The tkinter dialogs are written to use their own mainloop, and even initialize the tkinter application, if there is no root window and no mainloop. For example, this code will create a file dialog and return the selected filename.

from tkinter import filedialog

print(filedialog.askopenfilename())

Hello and thank you for the quick response. I read something like online somewhere so that why I wrote the original code and it works to the point that I do get the path to pass into a variable, the problem is that no matter what I have tried my output window starts self generating "r\n\r\n" and wont let me execute any further code. And when I click the "X" on the self created window that appears behind the dialog box the program crashes my session of python on Sypder. My code is very simple as I have not been able to get passed this point. But eventually the goal is to pass the variable "path" string into pandas to create the a df.

[Code:]

import tkinter as tk
from tkinter import filedialog

path = filedialog.askopen()

[end code]

output window looks like this:

In [2] path = filedialog.askopenfilename()

r\n\r\n
r\n\r\n
r\n\r\n
r\n\r\n
r\n\r\n

[noob82]

Tkinter needs a mainloop() to work and dialog boxes must be used while the mainloop is running. If you just want to pick a file without mainloop, you could use easygui (among other alternatives)

from easygui import fileopenbox

result = fileopenbox('Spam spam spam')

print(result)

Thank you for that suggestion unfortunately my system is locked and I cant import easygui, as weird as that sounds.

[deanhystad]

This program contains an error

import tkinter as tk
from tkinter import filedialog

path = filedialog.askopen()

Error:
AttributeError: module 'tkinter.filedialog' has no attribute 'askopen'

There is not a filedialog.askopen() function

I don't use spyder, so I don't know if it works well with tkinter. I do know IDLE does not play well with tkinter. Mostly works, but not really.

Try running your program from the command line to see what happens.

What Python are you using? What version of Spyder?

[noob82]

This program contains an error

import tkinter as tk
from tkinter import filedialog

path = filedialog.askopen()

Error:
AttributeError: module 'tkinter.filedialog' has no attribute 'askopen'

There is not a filedialog.askopen() function

I don't use spyder, so I don't know if it works well with tkinter. I do know IDLE does not play well with tkinter. Mostly works, but not really.

Try running your program from the command line to see what happens.

What Python are you using? What version of Spyder?
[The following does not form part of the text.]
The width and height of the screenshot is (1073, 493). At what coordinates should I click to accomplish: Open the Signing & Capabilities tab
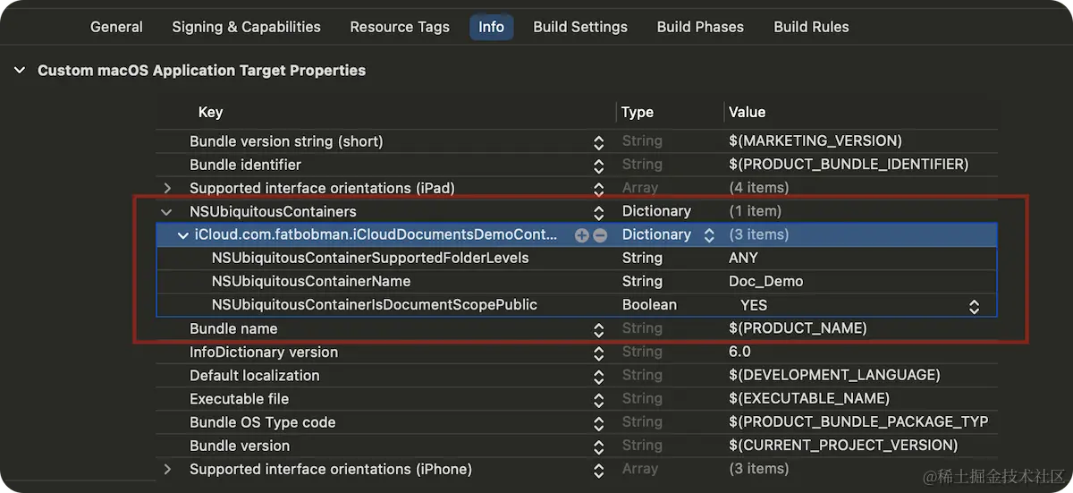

Am sorry for that I accidently left the rest of the function name out. Please see below for modified code and output.

[Code:]

import tkinter as tk
from tkinter import filedialog

path = filedialog.askopenfilename()

[end code]

output window looks like this:

In [2] path = filedialog.askopenfilename()

r\n\r\n
r\n\r\n
r\n\r\n
r\n\r\n
r\n\r\n
...
[End output]

The code works in the sense that it does open a file window, I can select the file I want and it stores it into the "path" variable correctly. My problem is that it starts generating the "r\n\r\n" and it wont let me process any more code. As if something loop is still running, the kernel indicator shows a busy status.

Regarding the version info I am running Spyder IDE 5.2.2 with Py 3.9.13

deanhystad write Aug-07-2023, 02:23 PM:
Use Python tags, not Code tags. I don't know why there are code tags. They don't do anything.

[deanhystad]

I don't understand what this means:

In [2] path = filedialog.askopenfilename()

What is the "In [2]"?

Have you run you code from the command line?

[noob82]

I don't understand what this means:

In [2] path = filedialog.askopenfilename()

What is the "In [2]"?

Have you run you code from the command line?

sorry the In[2] is just the line number in my output window. So when I execute code the output line is displayed as " ln [number]". I just copied the output directly as it appeared in the window. But all am doing here is creating the variable "path" and assigning it to the value that is extracted using the "filedialog.askopenfilename()" function. In this case it would be something like "C:/user/documents/test.xlsx".

[deanhystad]

What happens if you run the python program from the command line?